When it's Anticipatory Retaliation.

February 22, 2005


Bravo Romeo Delta

I've done it again. I've meandered off into the path of trying to blog home run hits to the exclusion of actually writing because I like it. Writing the things that I want to leave as historical records, rather than writing the things that will bring me to the keyboard, and in so doing, writing nothing at all.

Well, tell you what - I'll finish off the last bit of the thing I've been noodling on and get back to a sensible pace of actually writing regularly.

Actually, let me rephrase myself. I will, from time to time, get a brainstorm. Naturally, the more complex the idea, the more I feel that I should explain myself clearly.

With this last post on Media and Objectivity, I worked a fairly long time at it, and had people miss the point right left and center.

If the driving motivation to blog is to give voice to one's muse, then do I have an obligation to be an effective gobetween from my muse to my audience? I had thought that it was my responsibility to make sure my ideas are well understood.

Now, I am no longer sure. It seems that the effort to make that jump may impede the writing itself. On the one hand, this would be utterly self-defeating if I were writing for pay, but am I writing for my audience or myself.

This is the central dilemma of blogging. At what point do you cease working on your blog, and at what point does blogging work on you?

The short-pass methodology was an attempt to break away from the tendency to let the blog work me over. I have however, not been successful, so back to the grindstone again.

Much like riding a bike, one has to accept that, despite knowing and theory, there is an unaviodable amount of falling off and an inescapable number of skinned knees that must be gotten past, in order to gain mastery of the vehicle.

And so, I get back on the damnned bike again.

Launched by Bravo Romeo Delta at February 22, 2005 02:33 AM

Retaliatiory Launches

Get back on the damned bike already!!!

Posted by: Rusty Shackleford at February 22, 2005 04:11 AM

I not only hear you, I believe I share your dilemma. I envy Dr. Shackleford's freedom of subject, and resulting freedom from "working for his blog".

Dammit, indeed.

If you figure out how to break the chain of "magazine style posting preference" in favor of just writing on a regular basis, please share the secret. My muse is too damned wordy, I find.
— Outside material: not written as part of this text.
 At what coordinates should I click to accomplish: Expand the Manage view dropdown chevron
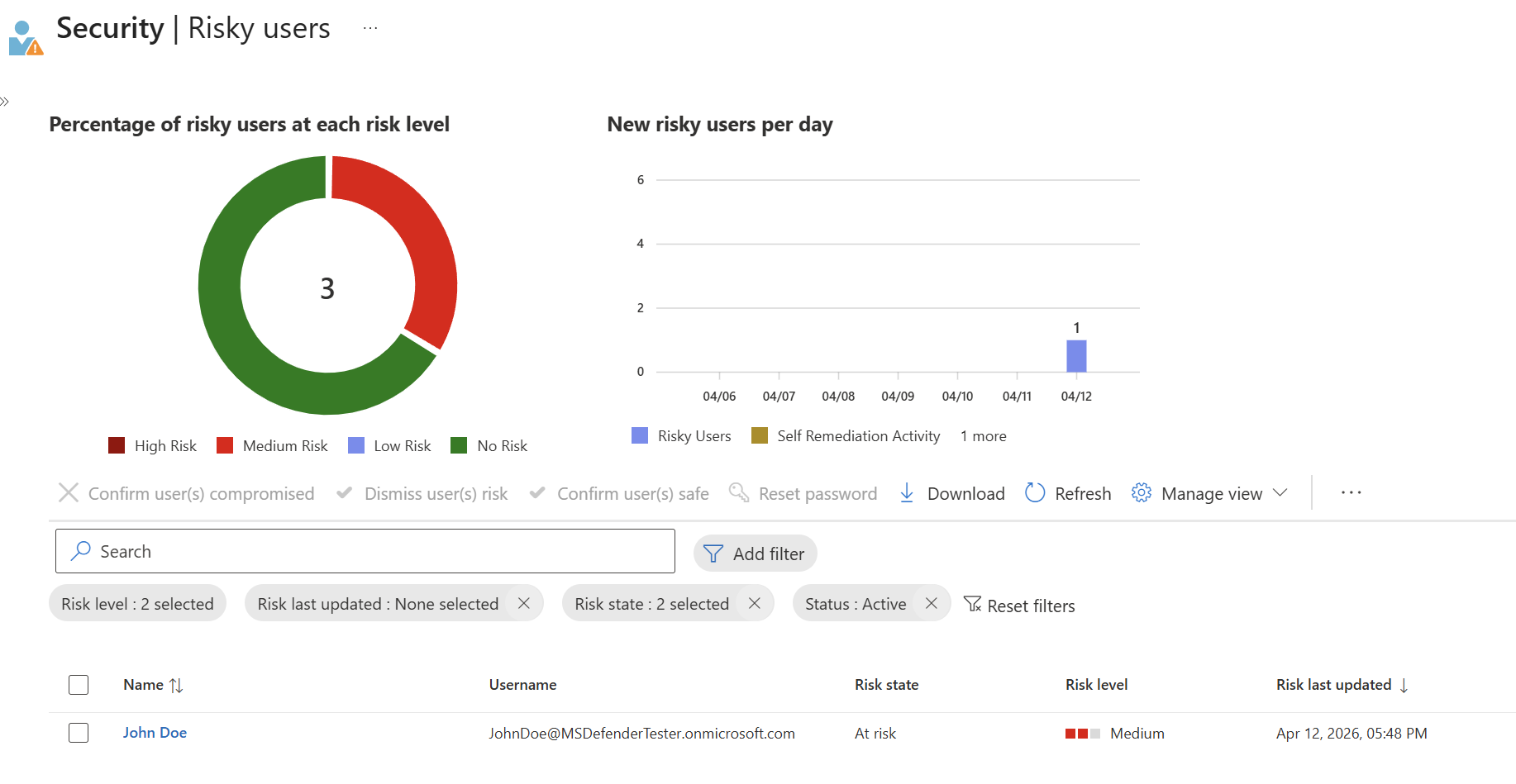click(1280, 493)
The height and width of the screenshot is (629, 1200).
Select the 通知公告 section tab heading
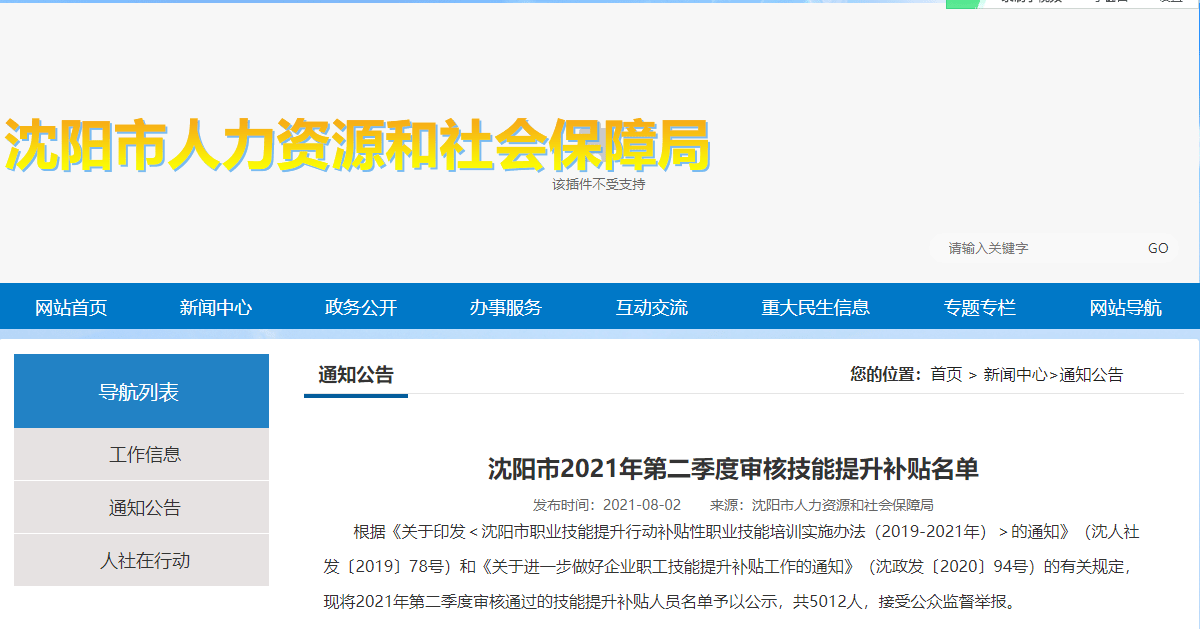click(x=356, y=376)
Posted by: Patton at February 22, 2005 08:27 AM

For most of us to blog is to toil in obscurity. So if we must be obscure, be into what your being obscure about!!!!!!

Posted by: Rick DeMent at March 4, 2005 07:43 PM

Gosh, I haven't figure this out either... but it's a fair representation of the dilemma. Bill Whittle's strategy is to work a very long time of a few lengthy and highly-polished posts that then tend to stay on top for a long time, touching a steady stream of readers and building an audience. Glenn Reynolds, on teh other hand, posts a lot of cryptic one-liners with links that you have to click in order to have any idea what the heck he's driving at.

The situation is actually similar in publishing. I recall talking to some frequently-published academic authors who were complaining that they worried about Aaron Wildavsky, because they imagined he was always sitting alone up in his hotel room at a conference working on some new article or book that would transform their discipline, or send it in some new and unfamiliar direction.

I think my strategy is that I trash around with various approaches until I find something that leads to success, at which point I'll worry about confronting the problems of success. However, I may be actually avoiding success, since spending an inordinate amount of time polishing some innane piece of literature must be just as effective a way of avoiding success as producing a lot of rapid-fire tripe. I just can't make up my mind which is more appealing.

I'm currently polishing the hell out of a piece on nation-building and national legitimation, and I just can't find a topic that's more obscure or fraught with conceptual problems.